*** Opening of INFORMATION GIVEN ***
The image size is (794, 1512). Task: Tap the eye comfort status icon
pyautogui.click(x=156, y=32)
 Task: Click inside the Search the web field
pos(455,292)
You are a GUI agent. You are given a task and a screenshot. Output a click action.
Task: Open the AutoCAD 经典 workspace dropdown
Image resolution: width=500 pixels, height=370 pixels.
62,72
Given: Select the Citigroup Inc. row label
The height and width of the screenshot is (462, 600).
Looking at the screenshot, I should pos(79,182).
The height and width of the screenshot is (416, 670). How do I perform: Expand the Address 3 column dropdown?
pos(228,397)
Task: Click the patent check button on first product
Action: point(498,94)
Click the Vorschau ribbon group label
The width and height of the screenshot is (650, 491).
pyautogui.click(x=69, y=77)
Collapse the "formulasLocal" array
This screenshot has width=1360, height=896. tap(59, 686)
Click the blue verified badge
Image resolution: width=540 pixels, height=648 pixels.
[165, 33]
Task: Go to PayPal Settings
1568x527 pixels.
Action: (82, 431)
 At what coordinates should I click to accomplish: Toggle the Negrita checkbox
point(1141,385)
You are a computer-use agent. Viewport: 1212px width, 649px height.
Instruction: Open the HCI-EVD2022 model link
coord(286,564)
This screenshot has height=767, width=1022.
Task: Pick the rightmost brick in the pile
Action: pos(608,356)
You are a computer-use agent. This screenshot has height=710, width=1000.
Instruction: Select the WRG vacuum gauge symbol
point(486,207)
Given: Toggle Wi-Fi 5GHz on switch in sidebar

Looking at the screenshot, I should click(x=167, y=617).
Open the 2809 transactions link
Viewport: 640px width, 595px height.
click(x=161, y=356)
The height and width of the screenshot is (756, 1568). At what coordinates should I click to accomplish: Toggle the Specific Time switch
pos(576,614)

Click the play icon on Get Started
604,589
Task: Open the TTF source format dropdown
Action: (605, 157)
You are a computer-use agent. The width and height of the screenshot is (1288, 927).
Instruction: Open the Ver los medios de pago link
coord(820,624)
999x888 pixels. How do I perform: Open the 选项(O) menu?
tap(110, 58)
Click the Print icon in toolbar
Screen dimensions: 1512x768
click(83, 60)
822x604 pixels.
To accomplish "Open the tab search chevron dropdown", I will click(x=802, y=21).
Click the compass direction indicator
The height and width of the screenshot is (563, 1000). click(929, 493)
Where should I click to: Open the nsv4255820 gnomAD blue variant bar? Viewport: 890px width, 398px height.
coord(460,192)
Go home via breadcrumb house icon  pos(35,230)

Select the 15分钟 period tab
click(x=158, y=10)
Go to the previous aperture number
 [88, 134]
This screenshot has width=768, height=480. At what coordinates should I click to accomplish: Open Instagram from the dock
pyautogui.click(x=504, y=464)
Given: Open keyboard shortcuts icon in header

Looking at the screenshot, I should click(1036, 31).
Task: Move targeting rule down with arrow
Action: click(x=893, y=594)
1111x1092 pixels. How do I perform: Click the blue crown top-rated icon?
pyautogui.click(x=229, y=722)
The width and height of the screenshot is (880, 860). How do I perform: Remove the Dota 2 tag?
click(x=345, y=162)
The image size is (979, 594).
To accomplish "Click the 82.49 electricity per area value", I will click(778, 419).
*** Close of INFORMATION GIVEN ***
Repeat only the stretch of lines starting at the one containing "Go to the previous aperture number" and running to the final line of the entries above.

Go to the previous aperture number
 [88, 134]
This screenshot has width=768, height=480. At what coordinates should I click to accomplish: Open Instagram from the dock
pyautogui.click(x=504, y=464)
Given: Open keyboard shortcuts icon in header

Looking at the screenshot, I should click(1036, 31).
Task: Move targeting rule down with arrow
Action: click(x=893, y=594)
1111x1092 pixels. How do I perform: Click the blue crown top-rated icon?
pyautogui.click(x=229, y=722)
The width and height of the screenshot is (880, 860). How do I perform: Remove the Dota 2 tag?
click(x=345, y=162)
The image size is (979, 594).
To accomplish "Click the 82.49 electricity per area value", I will click(778, 419).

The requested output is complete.